The overall risk of bias of the RCT published by Wu et al. (2011)41 was judged to
be of “some concerns” in relation to oral pH. While the bias assessment tool had four of the five domains classified as “low risk of bias”, the fifth domain - bias in the selection of the reported results - was classified as “some concerns” because we have not found any publicly available research protocol or pre-specified analysis plan (and the corresponding author did not respond to contacts made). Regarding both S. mutans and Lactobacilii counts, the overall risk of bias was considered high for both outcomes, not only because no protocol was found, but also because this study did not provide data of cariogenic bacteria counts (the only given information concerns the fact that there were not statistically significant differences between compared groups). Of note, although the responses led, through the use of the algorithm provided by the Cochrane tool110, to a
“low risk of bias” classification in the domain related to the randomization process, we believe that it should have been classified as "some concerns" or “unclear” due to the fact that the publication does not report how randomization was carried out.
As for the non-randomized studies, the study by Moller et al (2015)101 was
classified as having a critical risk of bias. Of note, there was a critical risk of bias on the possibility of confounding the effect of the intervention since extra oral exams and oral hygiene instructions were performed. Another important issue of concern refers to the absence of a control group in this clinical trial and the fact that it is not clear about which population (intention to treat or per protocol) the authors refer to when they state that no participant has developed caries, raising suspicions if caries lesions could have been underreported if it considers only to the per protocol population. In this case, some data may have been lost in relation to participants who dropped-out101. Failure in outcome
definition has also contributed for this study to be classified as having a critical risk of bias.
35 The 2017 study by Tiigimäe-Saar et al55 was judged to have an overall critical risk
of bias for all outcomes. Not only there was no control group, but also there was serious possibility for confounding. In fact, participants were very heterogeneous regarding their underlying diseases and medication use, with no approach described for adjustment or control of confounding variables. In addition, outcome measurement involved subjective judgments by the evaluator, which could have been influenced by knowledge on the received intervention - for oral pH and buffer capacity, results were determined by the difference in color on a scale provided by the manufacturer salivary tests. For measuring both S. mutans and Lactobacilli counts, results were determined by differences in the number of adherent colonies on the slide and compared against a scale provided by salivary tests manufacturer.

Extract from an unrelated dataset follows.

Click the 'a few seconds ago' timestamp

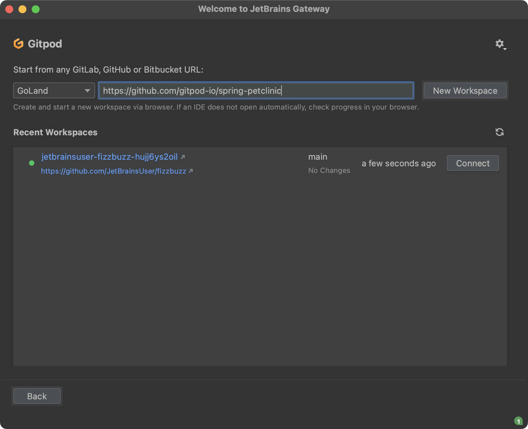[x=399, y=163]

The 2018 study by Tiigimäe-Saar et al (2018)94, was classified as having a
serious risk of bias. Although the authors presented results for two control groups, those were not considered in our analyses, as they did not have hypersalivation (with one of the control groups even consisting of healthy individuals). There is also a risk of selection bias, more precisely indication bias. On the other hand, there is a serious risk of bias regarding missing data because the only drop-out was from the active group and he did not perform the post-intervention salivary exams. As the active group was composed of only 12 participants, we observed a dropout rate of 8.3%. Within the scope of the biases related to outcomes measurement, we observe the same problem as that of the 2017 study55, namely the subjective measurement method for all outcomes. Finally, there is
possibility of selective reporting, as, one month after applying the toxin, researchers only performed salivary tests in the active group, despite the protocol saying that the tests would be carried out in all groups.